I mean sure, I think that's why it flew under the radar for so long. The dark underbelly of it was people buying love spells and the like, which starts to feel a lot like preying on peoples' desperation.
I find that genuinely fascinating from an ethical standpoint.
What if the people really believe spells work? Does it matter that they don't? Is it just the ephemeral nature of spells? What if I were to ship a complete spell in a bottle to the person?
(not to be too much of an edgelord) What about religious iconography or religious paraphernalia? I would argue that anything related to that is just a more accepted version of magic spells. Would prayer be banned?
For an e-commerce platform that allows returns: Yeah that's kind of an important sticking point and was a big part of the problem.
The other problem was that spells were effectively a service and you can imagine that we didn't want to get involved in determining the validity or accuracy of services being performed virtually that had zero tangible artifacts.
> What if I were to ship a complete spell in a bottle to the person?
This is probably what people actually do now to get around it, since there's an actual item being sold now.
Given that I am an occultist and a divinatory reader (tarot, etc), I see no issue with selling spellkits as goods to use. I also see no issue in selling spellcasting or divinatory services either. But I also acknowledge significant problems with companies allowing these to be sold and impossibility of validation or "returns".
Comparatively, selling spells can be quite easily compared with a Christian baptism, communion, the Catholic sacraments, prayer. The alms (baskets to collect money) is the cost for accessing these sorts of spells. Some Christian churches demand 10% of your earnings, which is way more than what some spells would cost.
Christians dont have normalized divinatory methods, so I'm unable to compare those. Their deity, YHVH, expressed a ban on that for most anybody - there exists a type of divination usable only by his high priest in Judaism while wearing the appropriate vestments, and only in yes/no questions.
From the occult community, what we see with "spell-selling" and the like is that it does attract frauds who are in it just for the money. Naturally, some here will consider any sort of esotericism to be a "fraud" - to those, nothing I say will be of any use. But the issue here is "How do you know if you're getting what's claimed?"
In order to know that you're buying a legitimate spell, the only way to know its true is if you can see and work with those energies initially... Thus meaning you would be able to do it regardless. Or you don't have those abilities developed and thus must trust who sold you the spells.

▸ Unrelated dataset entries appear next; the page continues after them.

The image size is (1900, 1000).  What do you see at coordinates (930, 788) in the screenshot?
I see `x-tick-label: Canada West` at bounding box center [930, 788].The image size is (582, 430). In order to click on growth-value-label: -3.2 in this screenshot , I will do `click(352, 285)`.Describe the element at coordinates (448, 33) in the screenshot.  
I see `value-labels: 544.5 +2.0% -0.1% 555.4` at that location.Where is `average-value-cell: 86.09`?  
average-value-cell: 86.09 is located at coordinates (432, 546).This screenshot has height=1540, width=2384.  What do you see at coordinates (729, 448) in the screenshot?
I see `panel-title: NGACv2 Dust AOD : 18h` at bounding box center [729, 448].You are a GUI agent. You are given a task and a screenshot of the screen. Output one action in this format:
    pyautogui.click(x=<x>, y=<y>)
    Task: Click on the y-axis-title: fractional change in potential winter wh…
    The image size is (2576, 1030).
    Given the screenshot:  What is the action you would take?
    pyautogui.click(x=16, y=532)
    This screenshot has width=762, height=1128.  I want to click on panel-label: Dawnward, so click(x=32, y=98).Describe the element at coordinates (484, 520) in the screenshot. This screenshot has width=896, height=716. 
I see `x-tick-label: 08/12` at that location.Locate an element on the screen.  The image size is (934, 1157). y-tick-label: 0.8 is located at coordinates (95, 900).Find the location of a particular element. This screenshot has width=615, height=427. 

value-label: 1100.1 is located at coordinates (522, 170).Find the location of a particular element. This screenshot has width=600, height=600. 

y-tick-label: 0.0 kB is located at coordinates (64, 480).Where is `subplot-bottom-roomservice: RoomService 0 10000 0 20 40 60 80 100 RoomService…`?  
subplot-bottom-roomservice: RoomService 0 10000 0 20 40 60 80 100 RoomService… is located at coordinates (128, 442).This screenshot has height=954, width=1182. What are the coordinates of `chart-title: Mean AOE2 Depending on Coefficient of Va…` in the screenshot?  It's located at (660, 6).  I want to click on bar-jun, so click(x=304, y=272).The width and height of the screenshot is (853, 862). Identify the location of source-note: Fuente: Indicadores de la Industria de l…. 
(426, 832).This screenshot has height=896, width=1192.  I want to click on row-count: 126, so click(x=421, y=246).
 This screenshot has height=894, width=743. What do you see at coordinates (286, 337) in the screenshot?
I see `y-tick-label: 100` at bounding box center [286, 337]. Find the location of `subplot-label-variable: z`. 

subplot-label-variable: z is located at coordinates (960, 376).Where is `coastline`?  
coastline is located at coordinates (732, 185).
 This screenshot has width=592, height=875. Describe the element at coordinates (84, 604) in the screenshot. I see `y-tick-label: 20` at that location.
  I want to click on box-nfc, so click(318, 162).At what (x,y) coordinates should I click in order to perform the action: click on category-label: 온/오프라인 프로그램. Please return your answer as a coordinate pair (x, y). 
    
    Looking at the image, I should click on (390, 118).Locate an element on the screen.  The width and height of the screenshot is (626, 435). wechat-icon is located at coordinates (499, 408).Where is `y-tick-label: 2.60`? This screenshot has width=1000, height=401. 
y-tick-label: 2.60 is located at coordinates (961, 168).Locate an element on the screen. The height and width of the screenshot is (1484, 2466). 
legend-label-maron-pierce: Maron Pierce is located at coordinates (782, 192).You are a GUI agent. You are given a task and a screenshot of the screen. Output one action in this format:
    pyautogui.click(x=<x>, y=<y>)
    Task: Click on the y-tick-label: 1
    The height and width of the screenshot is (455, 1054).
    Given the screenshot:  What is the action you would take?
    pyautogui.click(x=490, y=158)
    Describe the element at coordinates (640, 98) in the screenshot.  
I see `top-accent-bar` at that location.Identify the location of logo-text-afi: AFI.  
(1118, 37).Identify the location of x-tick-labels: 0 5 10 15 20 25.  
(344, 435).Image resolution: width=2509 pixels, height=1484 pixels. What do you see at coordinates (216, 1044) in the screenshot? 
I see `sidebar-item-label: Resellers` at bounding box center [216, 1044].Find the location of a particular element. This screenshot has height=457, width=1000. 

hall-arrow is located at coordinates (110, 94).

Of course, from a company's viewpoint, there's no way to validate spellcasting at all. Anybody could claim "fraud" and there's no defense against that. So it's easier to not allow these types of sales to happen. Effectively they're more problems then they're worth. (And doing a simple cursory search shows no christian prayer services being sold either... but that's easy to do with the abundance of churches in the USA.)
Edit: I'm really tired of having a discussion here, sharing my personal experiences, and having it drowned out with -1's. You may disagree with the occult. But it definitely is an area that Etsy had to deal with.
I guess the -1's are "I disagree with your lifestyle". Quite closed-minded, honestly.
Perhaps it has nothing at all to do with people disagreeing with your religious choices, and more that you posted one sentence in response, followed by a long off-topic screed that includes simplistic criticism of a stereotype of other people's religions?